7. You Have To Be Your Biggest Advocate With Distribution Partners

As she glances ahead at the health energy brand she’s launching, Bullock is adamant about having buttoned-up marketing and retail strategies. She expounds, “I want to come out trending and disrupt the industry with the product, which I did with Kayo, but then have a marketing plan about who we are marketing to directly and how we are going to get into their hands. Also, with the retailers, it’s about not allowing them to control what they want from us, but having a say in that: Put us here on the endcap instead of in the back, and negotiating with them saying this is what I want instead of letting everyone else control the situation just because you are happy to be in a retailer.”

8. Body Care Is Getting Overrun

Bullock’s opinion is that the body care category has gotten packed with souped-up body lotions and serums. Rather than in the topical product arena, she spots room in body care for tools like red-light devices for the body intended for home use, and she continues to be convinced that supplements will be body care sales drivers.

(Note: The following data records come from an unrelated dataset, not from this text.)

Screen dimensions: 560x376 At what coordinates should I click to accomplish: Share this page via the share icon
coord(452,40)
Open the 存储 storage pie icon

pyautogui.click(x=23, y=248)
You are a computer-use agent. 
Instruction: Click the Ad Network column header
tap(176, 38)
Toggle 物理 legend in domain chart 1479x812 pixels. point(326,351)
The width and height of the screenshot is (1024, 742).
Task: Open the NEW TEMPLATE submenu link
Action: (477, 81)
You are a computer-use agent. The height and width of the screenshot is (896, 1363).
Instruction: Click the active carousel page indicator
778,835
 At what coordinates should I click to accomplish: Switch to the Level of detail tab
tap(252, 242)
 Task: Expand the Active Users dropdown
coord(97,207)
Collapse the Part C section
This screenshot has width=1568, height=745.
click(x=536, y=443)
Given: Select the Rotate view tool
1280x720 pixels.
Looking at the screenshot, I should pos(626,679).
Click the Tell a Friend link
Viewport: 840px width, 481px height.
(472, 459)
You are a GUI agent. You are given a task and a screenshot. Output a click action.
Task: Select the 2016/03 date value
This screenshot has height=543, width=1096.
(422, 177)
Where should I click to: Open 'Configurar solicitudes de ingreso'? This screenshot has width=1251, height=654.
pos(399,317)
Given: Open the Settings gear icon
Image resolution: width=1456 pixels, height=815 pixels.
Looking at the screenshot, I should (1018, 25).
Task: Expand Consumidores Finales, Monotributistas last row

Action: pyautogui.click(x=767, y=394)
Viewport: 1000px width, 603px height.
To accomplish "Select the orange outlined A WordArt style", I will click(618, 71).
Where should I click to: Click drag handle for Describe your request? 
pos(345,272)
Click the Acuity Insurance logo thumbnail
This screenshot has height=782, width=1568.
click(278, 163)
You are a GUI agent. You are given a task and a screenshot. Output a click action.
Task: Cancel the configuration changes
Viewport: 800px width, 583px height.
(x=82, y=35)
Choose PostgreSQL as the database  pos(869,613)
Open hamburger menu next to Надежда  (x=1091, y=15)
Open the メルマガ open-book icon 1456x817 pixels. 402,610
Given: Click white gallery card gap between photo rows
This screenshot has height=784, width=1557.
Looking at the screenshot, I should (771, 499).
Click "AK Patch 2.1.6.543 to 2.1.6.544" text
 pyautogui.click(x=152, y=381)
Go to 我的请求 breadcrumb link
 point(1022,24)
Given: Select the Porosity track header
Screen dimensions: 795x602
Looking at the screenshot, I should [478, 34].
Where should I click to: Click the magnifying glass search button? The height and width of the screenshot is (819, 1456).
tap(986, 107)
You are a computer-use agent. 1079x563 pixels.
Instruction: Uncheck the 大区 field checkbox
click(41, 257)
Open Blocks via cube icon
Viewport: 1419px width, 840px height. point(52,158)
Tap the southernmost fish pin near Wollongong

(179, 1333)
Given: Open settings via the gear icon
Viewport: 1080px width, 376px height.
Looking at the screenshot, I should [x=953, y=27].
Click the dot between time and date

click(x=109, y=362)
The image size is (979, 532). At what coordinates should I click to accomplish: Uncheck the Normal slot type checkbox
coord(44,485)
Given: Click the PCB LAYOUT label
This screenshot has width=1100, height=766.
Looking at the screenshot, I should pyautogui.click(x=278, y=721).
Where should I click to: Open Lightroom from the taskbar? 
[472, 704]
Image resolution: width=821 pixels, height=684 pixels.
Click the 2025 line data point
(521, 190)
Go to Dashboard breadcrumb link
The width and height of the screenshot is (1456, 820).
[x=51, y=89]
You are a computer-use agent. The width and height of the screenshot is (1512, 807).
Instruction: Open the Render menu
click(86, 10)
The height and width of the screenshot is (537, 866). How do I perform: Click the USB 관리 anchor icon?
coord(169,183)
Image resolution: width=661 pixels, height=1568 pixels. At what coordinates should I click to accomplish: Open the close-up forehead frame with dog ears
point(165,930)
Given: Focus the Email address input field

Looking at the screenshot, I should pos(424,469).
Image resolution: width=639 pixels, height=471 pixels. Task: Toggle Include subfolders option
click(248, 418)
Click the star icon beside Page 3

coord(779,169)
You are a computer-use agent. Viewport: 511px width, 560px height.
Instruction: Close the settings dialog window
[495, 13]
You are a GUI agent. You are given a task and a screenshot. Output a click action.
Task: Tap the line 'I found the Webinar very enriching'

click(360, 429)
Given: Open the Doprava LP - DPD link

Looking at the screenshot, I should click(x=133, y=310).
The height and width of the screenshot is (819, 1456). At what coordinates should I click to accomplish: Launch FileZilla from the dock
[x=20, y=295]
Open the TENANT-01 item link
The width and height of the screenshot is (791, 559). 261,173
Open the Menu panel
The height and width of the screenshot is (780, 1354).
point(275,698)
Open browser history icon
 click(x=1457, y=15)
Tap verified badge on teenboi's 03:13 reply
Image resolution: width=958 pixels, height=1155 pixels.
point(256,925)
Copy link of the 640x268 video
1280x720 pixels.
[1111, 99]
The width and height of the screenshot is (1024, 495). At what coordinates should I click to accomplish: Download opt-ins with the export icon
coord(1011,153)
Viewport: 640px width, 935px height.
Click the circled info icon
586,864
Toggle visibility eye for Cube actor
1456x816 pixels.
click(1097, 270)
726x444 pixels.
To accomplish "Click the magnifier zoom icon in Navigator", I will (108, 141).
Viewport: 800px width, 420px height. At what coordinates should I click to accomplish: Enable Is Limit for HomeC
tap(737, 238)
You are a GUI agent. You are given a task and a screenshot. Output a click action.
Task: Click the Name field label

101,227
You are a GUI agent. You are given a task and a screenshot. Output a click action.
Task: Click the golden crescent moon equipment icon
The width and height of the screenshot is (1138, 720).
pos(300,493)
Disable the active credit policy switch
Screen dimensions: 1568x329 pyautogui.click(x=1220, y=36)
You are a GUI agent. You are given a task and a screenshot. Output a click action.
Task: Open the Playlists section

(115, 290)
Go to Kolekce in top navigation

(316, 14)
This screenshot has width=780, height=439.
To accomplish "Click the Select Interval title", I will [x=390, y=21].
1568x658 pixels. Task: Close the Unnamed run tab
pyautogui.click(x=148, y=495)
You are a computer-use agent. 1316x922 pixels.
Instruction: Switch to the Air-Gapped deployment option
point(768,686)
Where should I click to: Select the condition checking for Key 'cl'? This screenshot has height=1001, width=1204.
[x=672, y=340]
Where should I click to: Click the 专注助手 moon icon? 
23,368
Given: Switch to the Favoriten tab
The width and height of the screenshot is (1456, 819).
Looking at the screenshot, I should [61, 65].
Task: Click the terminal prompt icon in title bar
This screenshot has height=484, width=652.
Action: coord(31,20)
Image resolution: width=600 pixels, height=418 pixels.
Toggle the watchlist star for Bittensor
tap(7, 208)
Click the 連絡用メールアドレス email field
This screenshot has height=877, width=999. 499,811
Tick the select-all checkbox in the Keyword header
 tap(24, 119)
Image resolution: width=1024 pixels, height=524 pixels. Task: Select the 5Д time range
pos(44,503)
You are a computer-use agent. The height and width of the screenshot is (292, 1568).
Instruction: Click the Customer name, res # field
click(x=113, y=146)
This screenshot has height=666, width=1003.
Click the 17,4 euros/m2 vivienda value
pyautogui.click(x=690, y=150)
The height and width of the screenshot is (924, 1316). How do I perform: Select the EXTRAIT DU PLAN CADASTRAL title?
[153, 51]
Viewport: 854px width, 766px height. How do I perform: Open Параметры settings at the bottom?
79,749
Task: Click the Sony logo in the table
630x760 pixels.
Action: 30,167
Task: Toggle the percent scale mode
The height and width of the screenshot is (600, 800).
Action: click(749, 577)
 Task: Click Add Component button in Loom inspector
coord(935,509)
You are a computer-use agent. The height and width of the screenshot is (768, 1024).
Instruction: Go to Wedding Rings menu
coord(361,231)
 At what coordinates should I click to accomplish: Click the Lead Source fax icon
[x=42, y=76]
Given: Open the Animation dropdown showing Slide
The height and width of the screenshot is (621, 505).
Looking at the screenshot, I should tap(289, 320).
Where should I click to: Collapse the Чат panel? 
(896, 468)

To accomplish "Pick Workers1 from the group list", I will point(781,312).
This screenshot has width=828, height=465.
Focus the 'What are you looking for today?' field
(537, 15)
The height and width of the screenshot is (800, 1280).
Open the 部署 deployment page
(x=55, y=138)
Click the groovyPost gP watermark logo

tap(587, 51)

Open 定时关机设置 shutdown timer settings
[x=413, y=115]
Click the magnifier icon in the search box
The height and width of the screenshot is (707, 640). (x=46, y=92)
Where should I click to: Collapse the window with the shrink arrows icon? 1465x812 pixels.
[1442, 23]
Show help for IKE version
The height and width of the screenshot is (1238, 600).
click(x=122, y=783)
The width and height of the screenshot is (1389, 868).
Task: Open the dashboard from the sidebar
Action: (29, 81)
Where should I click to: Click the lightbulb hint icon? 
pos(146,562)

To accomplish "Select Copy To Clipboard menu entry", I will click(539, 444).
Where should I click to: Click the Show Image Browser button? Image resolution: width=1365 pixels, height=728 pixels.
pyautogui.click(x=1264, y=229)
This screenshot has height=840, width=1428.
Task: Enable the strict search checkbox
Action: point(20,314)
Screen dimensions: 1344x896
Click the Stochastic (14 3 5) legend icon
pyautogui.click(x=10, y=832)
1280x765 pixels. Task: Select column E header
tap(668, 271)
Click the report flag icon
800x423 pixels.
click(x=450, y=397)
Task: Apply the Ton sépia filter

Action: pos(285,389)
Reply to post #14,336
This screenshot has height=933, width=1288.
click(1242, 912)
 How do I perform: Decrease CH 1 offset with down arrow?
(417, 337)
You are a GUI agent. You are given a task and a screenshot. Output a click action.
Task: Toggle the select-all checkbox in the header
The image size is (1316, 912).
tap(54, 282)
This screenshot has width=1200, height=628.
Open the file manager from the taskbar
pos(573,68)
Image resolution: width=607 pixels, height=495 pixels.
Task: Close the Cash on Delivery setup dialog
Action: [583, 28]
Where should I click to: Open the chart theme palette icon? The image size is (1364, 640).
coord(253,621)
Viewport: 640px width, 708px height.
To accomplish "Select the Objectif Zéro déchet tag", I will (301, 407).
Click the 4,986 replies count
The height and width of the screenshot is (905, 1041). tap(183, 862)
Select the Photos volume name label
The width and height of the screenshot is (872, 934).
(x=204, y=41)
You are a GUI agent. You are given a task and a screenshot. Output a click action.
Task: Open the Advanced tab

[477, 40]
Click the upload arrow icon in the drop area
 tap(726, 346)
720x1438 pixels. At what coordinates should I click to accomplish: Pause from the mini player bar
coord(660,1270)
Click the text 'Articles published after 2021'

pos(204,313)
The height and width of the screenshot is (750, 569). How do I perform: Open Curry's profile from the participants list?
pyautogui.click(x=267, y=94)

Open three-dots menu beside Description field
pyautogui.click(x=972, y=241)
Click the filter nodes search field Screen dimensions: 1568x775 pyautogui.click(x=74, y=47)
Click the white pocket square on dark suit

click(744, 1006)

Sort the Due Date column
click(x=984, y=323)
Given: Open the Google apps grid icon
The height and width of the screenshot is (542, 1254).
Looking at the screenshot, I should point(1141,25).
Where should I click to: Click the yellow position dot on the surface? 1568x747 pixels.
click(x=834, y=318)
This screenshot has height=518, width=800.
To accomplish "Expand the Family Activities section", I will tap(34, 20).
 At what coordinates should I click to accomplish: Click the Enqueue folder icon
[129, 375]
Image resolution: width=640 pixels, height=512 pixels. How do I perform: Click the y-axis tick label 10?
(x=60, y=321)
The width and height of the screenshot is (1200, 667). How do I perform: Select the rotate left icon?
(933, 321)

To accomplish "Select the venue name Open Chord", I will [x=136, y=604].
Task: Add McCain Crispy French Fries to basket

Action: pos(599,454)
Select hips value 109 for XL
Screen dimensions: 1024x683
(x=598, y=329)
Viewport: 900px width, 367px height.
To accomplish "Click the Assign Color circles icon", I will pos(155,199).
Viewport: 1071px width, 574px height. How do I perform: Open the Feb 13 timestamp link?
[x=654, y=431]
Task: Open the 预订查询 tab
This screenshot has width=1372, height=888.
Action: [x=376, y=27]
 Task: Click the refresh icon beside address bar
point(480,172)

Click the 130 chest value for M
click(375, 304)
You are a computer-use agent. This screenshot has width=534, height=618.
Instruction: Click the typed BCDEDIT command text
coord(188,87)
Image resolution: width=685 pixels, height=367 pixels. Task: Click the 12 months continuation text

Kayo’s supplements were strong performers.

9. Trust Your Leadership

Although Bullock praises Kayo’s director of operations and customer Renee McCullough for providing amazing support to the brand, she laments never having assembling “a full great team” and trusted herself to guide it. Kayo had as many as 10 to 12 outsourced contractors.

“Honestly, we had too many people when we were the most staffed,” says Bullock. “I really should have stepped up and felt confident in myself. Having not managed a company like this before, I hired experts in their areas. I allowed other people who had more experience in the industry tell me what to do, and they weren’t always great decisions.”

In the United States, Kayo was sold at Violet Grey, Dermstore, HSN and Revolve. The brand expanded abroad to retailers such as Harrods, Nocibé and Niche Beauty, but international retail was never profitable for it.

10. Don’t Get Down On Yourself For Moving On

Surprising herself, Bullock isn’t a bit sad about closing Kayo. “Sometimes we can be down on ourselves because we feel that we didn’t do the right things, but I feel like I did the right things at the moment. I’m proud of myself for launching a global trend,” she says. “For women starting a business when we don’t have all the experience in every situation, we are like, this other person should do it, but I know now I can do it on my own. It just took too much money, and there’s so much going on in the industry. I want to do this again, and I want to do this better.”